Partidos políticos, modernidad y futuro
Partidos políticos, modernidad y futuro
Una comedia divina
Leo comentarios políticos criticando a Del Sel por
los personajes grotescos que representa o por mezclar su profesión en los actos
haciendo payasadas. Menospreciarlo por eso es una actitud equivocada. Ser
comediante no es menos digno que ser profesor de geografía, obrero metalúrgico,
productor agropecuario, empleado de oficina o farmacéutico. Descargar de aquel
modo enojo o impotencia puede paliar ansiedades, pero no representa un
diagnóstico certero ni una actitud conducente.
Del Sel da nueva y eficaz encarnadura a la
coalición menemista de los años '90, variante particularizada en la Argentina
del neo-conservadorismo de Reagan y Tatcher. Se trata de una combinación
desplegada a principios de los '80 en la que el gran capital buscó apoyos
populares para desarticular el avance de las clases medias, los trabajadores
sindicalizados y el estado del bienestar. Pequeñas migajas para muchos cuestan
menos plata que mantener la alianza con clases medias y obreros organizados,
alianza que tenía sentido para frenar al comunismo tras la guerra.
La ideología individualista, la ilusión consumista
y la apología del voluntarismo cuentapropista refuerzan el rediseño.
Fujimori, Collor de Melo y Berlusconi fueron
réplicas aumentadas del experimento de Reagan. Si en el caso de éste los
republicanos entronizaron una figura del espectáculo puenteando el escalafón
partidario, aquéllos fueron la construcción desde afuera de los partidos, desde
las estructuras empresarias y de medios de difusión.

[Fragmento de origen]
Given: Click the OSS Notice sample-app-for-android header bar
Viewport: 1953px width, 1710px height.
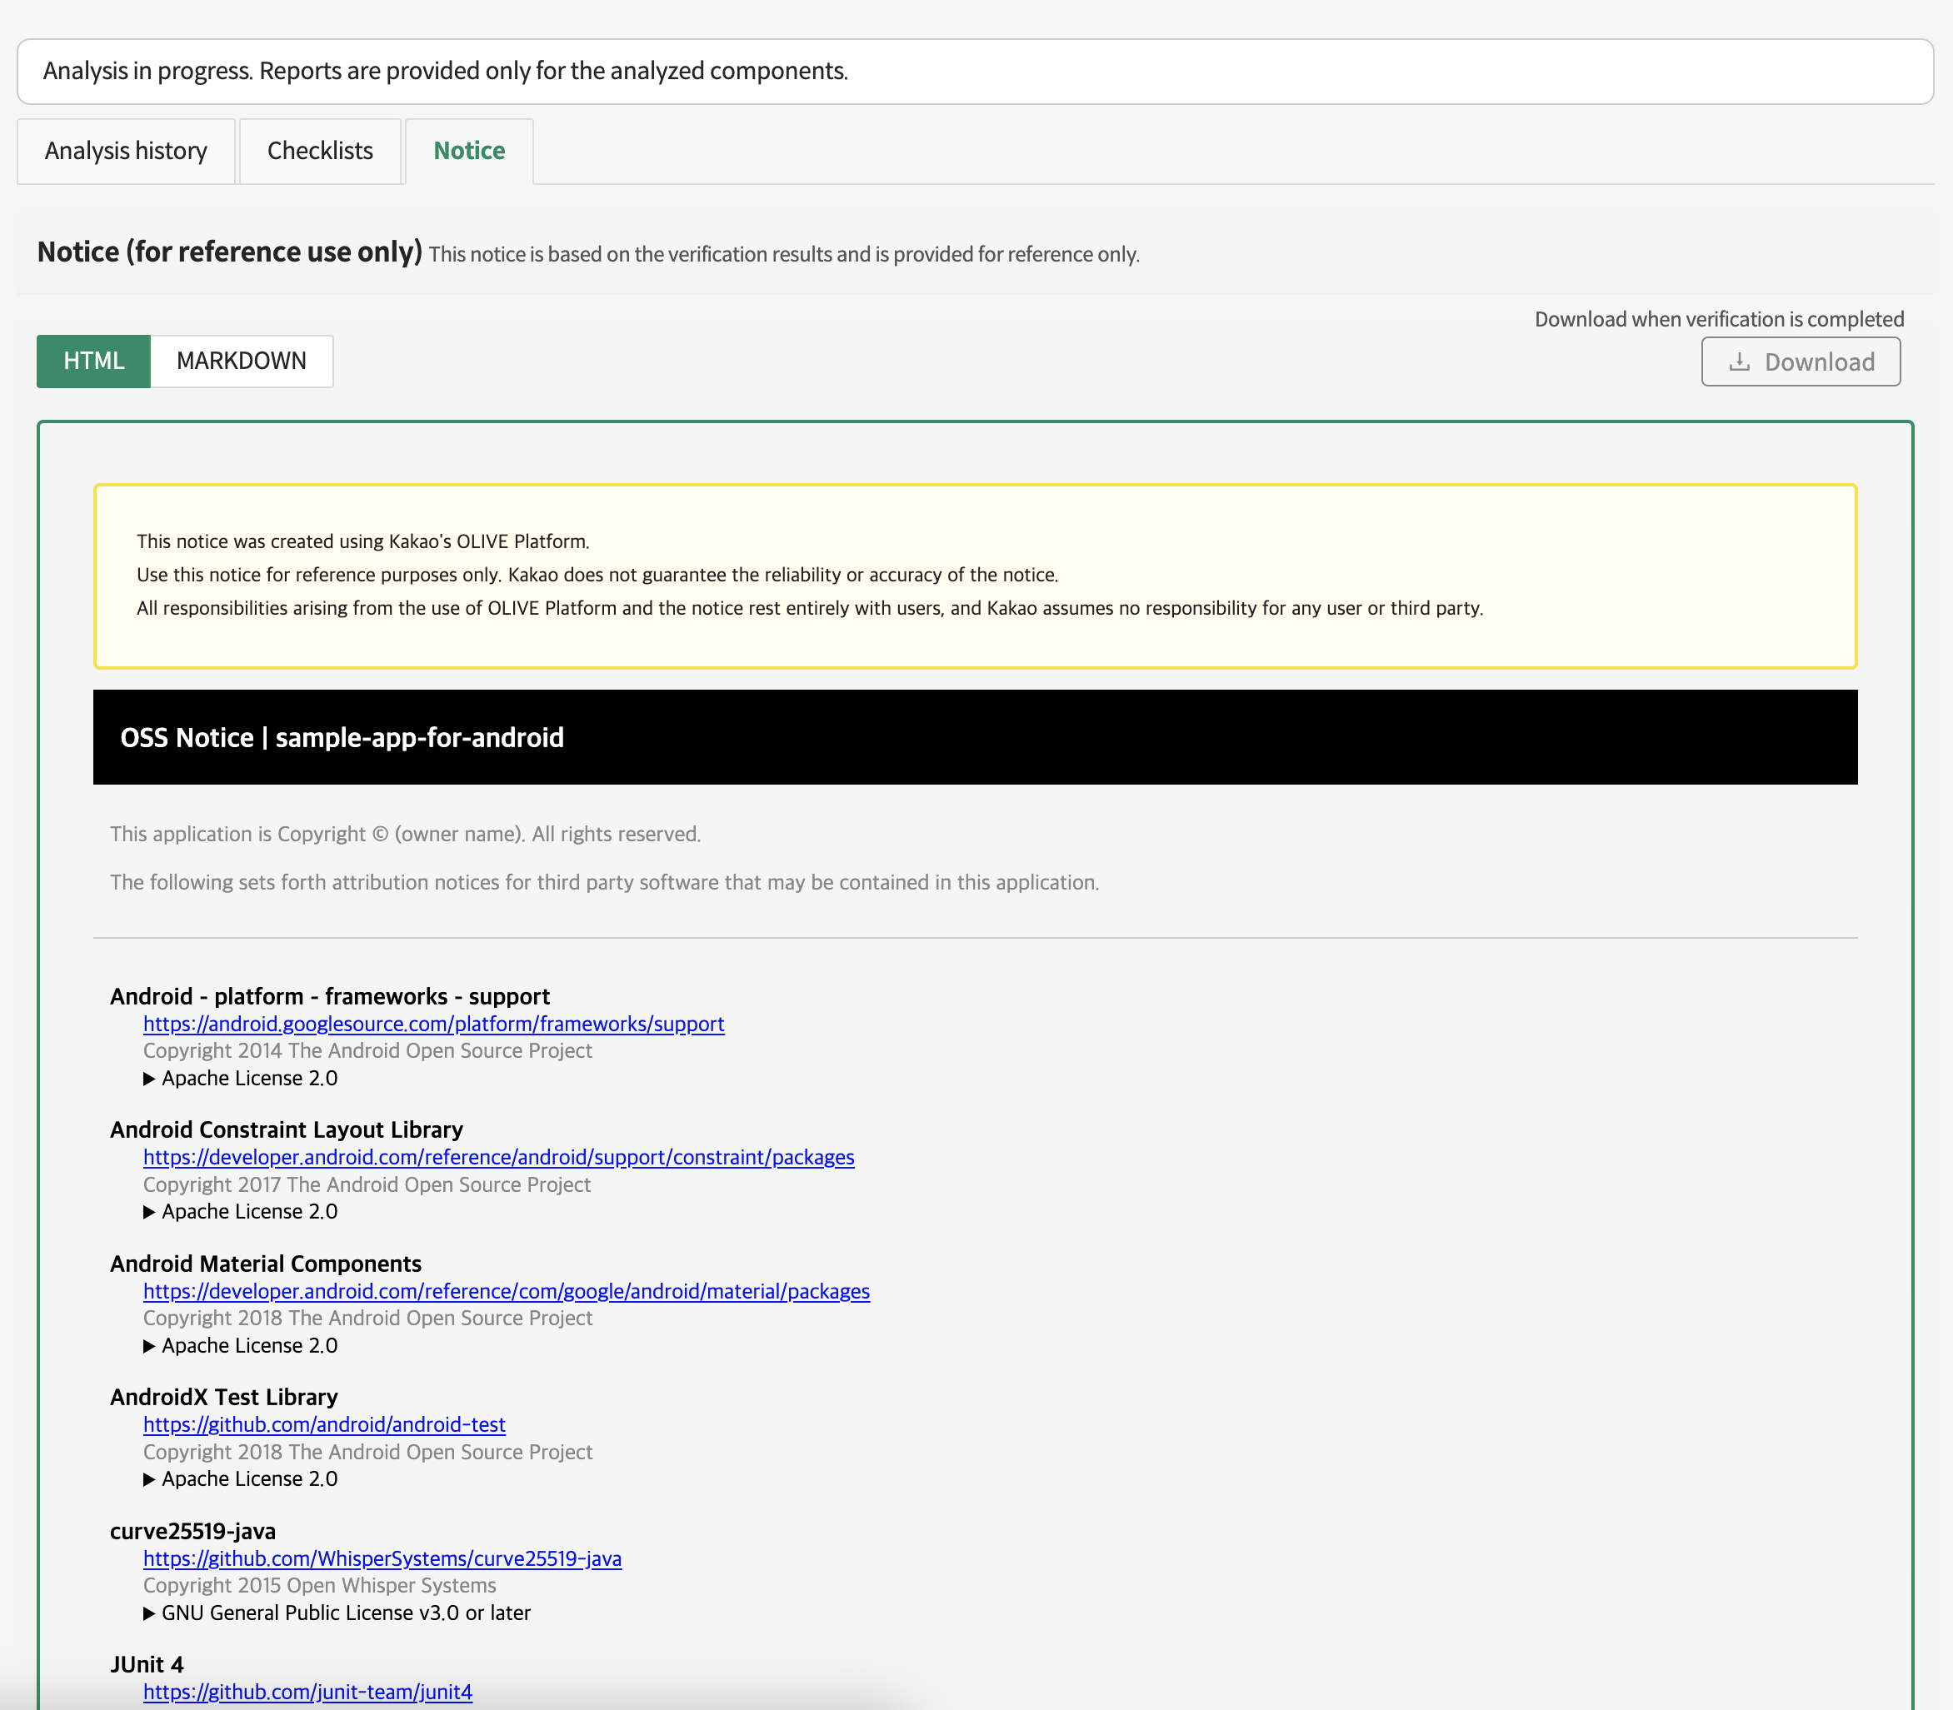Looking at the screenshot, I should tap(975, 737).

[Tareas pendientes]
1. Extrae literalmente del texto sobre Del Sel el pasaje que va desde "La ideología individualista, la" hasta "medios de difusión.", ambos incluidos.
2. ¿Con qué oficios compara el texto sobre Del Sel la dignidad de ser comediante?
Los datos son un material aparte, sin relación con el texto sobre Del Sel.

[Soluciones]
1.
La ideología individualista, la ilusión consumista
y la apología del voluntarismo cuentapropista refuerzan el rediseño.
Fujimori, Collor de Melo y Berlusconi fueron
réplicas aumentadas del experimento de Reagan. Si en el caso de éste los
republicanos entronizaron una figura del espectáculo puenteando el escalafón
partidario, aquéllos fueron la construcción desde afuera de los partidos, desde
las estructuras empresarias y de medios de difusión.

2.
- Profesor de geografía
- Obrero metalúrgico
- Productor agropecuario
- Empleado de oficina
- Farmacéutico